Source information START

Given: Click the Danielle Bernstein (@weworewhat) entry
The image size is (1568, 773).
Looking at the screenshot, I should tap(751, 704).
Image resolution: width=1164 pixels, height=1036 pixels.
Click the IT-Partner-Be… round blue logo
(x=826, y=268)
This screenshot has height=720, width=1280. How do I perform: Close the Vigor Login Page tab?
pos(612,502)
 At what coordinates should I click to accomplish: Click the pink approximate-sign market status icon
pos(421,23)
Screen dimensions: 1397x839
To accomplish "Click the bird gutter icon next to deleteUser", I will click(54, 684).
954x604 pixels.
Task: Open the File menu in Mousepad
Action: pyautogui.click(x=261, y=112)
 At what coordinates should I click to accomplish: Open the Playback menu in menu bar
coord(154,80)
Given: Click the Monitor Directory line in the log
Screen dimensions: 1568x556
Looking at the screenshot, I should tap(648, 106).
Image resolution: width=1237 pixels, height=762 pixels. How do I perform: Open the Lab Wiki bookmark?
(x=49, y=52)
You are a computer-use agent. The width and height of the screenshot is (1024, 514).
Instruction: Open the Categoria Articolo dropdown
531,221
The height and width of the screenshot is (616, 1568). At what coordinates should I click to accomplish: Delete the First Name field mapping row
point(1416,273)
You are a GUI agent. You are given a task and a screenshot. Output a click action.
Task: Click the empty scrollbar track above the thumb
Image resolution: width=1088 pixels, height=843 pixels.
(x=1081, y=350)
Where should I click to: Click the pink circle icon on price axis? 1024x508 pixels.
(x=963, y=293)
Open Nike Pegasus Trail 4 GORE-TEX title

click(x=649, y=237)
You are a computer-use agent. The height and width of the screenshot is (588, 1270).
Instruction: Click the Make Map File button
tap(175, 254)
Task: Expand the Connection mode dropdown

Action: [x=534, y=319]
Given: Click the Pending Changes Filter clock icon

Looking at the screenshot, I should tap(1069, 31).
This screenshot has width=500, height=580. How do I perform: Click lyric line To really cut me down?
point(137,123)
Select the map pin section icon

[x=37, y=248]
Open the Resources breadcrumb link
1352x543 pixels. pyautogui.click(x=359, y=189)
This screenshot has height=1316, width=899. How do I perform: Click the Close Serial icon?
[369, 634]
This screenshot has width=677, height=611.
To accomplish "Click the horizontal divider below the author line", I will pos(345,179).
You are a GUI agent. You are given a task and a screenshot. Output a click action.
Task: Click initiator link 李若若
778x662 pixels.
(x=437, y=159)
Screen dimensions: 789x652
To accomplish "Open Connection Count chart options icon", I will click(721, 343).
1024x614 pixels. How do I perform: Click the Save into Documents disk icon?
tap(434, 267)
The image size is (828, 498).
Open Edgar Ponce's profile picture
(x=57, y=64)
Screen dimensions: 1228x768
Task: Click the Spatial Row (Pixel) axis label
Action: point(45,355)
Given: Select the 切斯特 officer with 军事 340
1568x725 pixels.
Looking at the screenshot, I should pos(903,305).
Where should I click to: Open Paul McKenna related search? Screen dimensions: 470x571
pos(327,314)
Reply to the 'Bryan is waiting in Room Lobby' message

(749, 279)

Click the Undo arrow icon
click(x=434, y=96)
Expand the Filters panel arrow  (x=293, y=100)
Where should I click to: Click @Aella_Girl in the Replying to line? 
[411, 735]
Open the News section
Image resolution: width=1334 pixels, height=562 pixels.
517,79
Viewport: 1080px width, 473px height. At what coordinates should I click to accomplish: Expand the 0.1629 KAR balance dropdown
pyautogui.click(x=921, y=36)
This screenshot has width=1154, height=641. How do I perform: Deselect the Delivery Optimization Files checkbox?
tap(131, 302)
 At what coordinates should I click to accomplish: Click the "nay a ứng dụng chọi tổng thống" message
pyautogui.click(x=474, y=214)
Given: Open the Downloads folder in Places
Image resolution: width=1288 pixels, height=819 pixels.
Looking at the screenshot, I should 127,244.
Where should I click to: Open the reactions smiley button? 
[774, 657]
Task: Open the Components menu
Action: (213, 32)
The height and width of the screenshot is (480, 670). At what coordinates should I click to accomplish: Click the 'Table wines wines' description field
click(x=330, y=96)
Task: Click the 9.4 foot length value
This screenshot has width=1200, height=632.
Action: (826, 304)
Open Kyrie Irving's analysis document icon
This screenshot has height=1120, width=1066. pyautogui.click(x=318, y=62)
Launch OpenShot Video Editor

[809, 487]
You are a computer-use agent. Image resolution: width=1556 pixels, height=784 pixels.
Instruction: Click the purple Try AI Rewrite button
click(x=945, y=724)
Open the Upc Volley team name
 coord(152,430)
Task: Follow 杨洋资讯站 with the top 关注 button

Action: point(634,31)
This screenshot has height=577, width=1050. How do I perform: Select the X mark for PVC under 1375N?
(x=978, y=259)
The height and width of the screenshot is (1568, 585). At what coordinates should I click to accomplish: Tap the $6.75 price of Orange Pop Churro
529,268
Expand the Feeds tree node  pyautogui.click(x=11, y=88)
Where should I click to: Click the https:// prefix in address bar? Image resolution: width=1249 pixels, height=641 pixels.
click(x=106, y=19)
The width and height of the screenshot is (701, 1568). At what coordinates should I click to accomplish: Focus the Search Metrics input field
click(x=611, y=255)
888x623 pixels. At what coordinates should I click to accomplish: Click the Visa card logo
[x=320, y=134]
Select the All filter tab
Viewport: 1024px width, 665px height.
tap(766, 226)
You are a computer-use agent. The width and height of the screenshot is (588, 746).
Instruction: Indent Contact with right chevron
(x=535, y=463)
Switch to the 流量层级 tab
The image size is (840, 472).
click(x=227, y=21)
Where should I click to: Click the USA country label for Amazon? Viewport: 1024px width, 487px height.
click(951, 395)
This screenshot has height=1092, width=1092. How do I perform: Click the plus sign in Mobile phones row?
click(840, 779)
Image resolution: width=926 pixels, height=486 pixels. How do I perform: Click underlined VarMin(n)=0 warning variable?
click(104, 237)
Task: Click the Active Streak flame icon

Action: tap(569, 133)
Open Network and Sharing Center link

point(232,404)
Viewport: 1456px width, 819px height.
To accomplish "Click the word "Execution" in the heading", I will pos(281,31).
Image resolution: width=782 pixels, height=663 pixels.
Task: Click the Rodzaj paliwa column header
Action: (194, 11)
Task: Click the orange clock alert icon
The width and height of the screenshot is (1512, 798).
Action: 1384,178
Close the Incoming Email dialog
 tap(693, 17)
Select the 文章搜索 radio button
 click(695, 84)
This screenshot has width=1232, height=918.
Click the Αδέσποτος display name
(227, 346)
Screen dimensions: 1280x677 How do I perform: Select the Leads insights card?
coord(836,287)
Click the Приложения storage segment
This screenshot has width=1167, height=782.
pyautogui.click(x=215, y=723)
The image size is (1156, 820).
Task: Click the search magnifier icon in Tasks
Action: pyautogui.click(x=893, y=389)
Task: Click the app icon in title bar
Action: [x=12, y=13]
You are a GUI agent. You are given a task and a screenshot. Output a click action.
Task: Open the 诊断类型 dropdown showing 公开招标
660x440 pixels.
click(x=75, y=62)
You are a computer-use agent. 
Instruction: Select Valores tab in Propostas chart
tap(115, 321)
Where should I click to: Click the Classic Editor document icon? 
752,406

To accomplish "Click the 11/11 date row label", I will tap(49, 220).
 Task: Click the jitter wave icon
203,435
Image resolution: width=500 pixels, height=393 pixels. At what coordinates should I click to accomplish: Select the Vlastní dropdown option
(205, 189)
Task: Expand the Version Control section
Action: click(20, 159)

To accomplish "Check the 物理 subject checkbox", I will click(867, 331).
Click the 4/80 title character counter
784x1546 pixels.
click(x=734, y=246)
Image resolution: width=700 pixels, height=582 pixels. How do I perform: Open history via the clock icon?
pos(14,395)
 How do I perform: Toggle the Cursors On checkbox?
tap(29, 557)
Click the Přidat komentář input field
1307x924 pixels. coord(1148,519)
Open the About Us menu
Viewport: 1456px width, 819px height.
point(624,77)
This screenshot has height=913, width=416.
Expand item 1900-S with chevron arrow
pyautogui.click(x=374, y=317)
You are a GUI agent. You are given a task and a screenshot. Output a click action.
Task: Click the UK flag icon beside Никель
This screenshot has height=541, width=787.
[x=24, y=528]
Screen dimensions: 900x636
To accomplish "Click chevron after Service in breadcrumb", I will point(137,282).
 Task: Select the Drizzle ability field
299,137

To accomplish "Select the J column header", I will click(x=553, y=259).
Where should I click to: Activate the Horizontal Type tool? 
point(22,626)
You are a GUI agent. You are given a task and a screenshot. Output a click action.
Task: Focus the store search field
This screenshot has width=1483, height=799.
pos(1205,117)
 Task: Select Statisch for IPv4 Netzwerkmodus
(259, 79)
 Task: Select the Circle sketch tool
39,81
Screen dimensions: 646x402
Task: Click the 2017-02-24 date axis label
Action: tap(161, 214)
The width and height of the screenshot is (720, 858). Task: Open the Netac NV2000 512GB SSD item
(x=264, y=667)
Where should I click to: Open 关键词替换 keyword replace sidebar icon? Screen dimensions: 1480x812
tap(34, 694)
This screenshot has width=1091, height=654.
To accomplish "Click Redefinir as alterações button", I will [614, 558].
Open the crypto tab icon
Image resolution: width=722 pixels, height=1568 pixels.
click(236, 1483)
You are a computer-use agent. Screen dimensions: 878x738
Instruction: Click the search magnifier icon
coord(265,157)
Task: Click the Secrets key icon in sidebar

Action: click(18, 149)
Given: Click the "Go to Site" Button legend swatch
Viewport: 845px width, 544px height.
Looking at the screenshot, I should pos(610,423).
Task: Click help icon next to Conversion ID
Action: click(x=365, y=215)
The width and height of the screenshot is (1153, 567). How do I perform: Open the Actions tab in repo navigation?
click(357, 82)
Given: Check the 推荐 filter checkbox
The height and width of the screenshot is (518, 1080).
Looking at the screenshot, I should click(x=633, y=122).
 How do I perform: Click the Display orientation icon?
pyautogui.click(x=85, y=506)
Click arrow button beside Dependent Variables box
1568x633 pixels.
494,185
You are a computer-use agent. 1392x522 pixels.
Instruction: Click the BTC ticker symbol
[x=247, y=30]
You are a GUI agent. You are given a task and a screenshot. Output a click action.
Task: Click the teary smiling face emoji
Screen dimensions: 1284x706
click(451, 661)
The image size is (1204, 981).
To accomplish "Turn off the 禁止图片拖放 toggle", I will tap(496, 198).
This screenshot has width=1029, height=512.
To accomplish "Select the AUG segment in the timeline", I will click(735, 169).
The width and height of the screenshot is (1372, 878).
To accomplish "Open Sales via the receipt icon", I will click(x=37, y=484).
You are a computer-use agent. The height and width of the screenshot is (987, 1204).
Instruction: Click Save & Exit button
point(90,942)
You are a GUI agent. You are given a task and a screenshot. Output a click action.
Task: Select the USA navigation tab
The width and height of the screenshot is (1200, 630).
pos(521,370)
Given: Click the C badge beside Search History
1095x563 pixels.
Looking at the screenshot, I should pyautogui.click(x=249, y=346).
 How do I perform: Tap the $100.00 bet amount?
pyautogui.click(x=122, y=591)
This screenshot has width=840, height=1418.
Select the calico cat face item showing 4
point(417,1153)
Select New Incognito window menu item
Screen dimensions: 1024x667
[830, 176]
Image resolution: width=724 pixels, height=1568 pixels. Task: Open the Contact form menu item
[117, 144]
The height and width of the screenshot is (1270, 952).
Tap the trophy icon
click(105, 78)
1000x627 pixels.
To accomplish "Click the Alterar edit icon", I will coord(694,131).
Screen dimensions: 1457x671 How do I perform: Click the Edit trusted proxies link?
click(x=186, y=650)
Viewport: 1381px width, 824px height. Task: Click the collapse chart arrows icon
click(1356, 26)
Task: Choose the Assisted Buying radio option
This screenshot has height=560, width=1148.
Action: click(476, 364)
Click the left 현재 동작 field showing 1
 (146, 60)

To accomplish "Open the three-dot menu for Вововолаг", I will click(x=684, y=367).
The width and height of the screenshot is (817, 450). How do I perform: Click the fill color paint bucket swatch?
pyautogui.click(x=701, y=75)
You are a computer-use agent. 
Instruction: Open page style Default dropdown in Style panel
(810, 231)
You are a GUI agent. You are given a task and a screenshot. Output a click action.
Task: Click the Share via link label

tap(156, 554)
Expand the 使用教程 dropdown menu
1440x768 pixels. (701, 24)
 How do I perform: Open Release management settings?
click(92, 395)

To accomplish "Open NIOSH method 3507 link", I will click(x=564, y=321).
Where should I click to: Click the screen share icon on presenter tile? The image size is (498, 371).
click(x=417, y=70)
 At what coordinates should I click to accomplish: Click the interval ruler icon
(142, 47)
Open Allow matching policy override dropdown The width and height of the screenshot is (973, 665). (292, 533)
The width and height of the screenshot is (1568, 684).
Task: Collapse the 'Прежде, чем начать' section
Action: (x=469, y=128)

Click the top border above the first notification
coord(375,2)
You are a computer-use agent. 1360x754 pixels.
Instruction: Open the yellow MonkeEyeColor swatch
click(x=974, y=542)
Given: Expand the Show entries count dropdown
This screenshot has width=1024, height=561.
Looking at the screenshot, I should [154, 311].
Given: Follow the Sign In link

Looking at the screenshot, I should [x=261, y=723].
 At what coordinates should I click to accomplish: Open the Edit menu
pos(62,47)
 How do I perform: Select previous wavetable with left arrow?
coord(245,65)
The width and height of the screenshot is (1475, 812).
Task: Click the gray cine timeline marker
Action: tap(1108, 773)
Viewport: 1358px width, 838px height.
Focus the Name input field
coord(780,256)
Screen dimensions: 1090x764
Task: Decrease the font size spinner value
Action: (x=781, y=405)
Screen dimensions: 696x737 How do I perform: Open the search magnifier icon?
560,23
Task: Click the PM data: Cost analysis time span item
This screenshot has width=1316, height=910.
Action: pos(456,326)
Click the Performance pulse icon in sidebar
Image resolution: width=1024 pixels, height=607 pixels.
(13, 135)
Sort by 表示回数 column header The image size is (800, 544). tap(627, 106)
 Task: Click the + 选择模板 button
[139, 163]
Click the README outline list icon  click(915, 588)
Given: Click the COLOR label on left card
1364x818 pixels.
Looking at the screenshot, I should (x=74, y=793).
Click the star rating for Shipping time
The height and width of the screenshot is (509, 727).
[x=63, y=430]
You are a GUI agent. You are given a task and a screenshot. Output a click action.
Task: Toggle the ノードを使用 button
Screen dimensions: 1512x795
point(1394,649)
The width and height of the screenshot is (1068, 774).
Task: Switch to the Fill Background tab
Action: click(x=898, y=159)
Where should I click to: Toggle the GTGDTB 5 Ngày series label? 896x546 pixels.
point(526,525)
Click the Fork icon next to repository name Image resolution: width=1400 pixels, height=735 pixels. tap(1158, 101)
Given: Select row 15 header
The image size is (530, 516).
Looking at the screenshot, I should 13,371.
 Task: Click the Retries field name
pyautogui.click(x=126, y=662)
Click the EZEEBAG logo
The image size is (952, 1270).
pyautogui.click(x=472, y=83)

Source information END

* Task to complete:
Within the listing above, work out how many lines hold "segment", and answer with that number only.

* Problem solution:
2